NOTA DA SEMANA: Mundo de ilusões

A ilusão é, de acordo com o Dicionário da Língua Portuguesa da Porto Editora (passe a publicidade), a crença ou ideia falsa; um erro de apreciação ou de perceção que consiste em fazer uma interpretação visual dos factos que não coincide com a realidade; uma fraude, um logro.

No entanto, para existir uma ilusão é preciso um ilusionista, mas de igual modo são também necessários os que acreditam no ilusionismo e na quimera da ilusão.

Serve este preambulo para lançar no campo do logro a ideia da redução da semana de trabalho para quatro dias, e embora seja apenas um estudo anunciado, convenhamos que a semelhança da ficção com a realidade será mera coincidência.

Em bom rigor, todos anseiam por melhores condições de trabalho, com mais tempo para o lazer e a família, com acesso a níveis de proteção social elevados e melhores cuidados de saúde, e de preferência com a menor carga fiscal possível.

Contudo, e também em bom rigor, o cenário atual está longe da ideia de trabalharmos menos e ganharmos mais.

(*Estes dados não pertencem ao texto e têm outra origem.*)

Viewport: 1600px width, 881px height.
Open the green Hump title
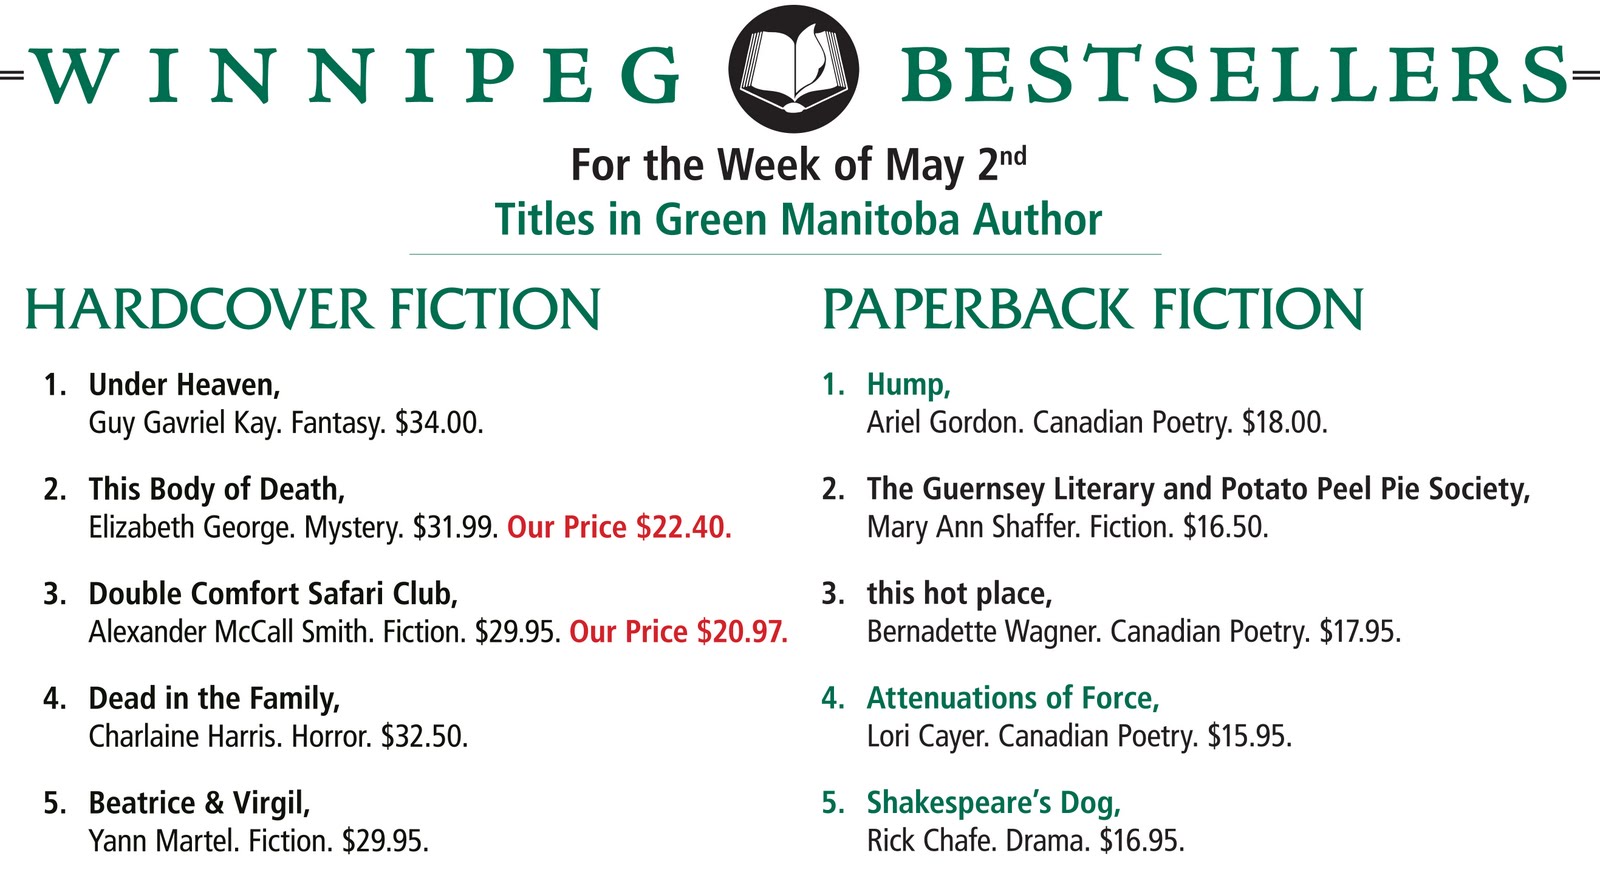pyautogui.click(x=908, y=385)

No entanto, quando alguém discorda da existência de condições para a diminuição do número de dias de trabalho é, de imediato, esmagado com a lógica de que se todos pensassem dessa forma nunca teríamos reduzido a semana para cinco dias de trabalho.

Em abono da verdade, importa referir que a existência da semana com cinco dias de trabalho resultou de um contexto marcado pelo crescimento económico mundial, ao contrário do cenário atual.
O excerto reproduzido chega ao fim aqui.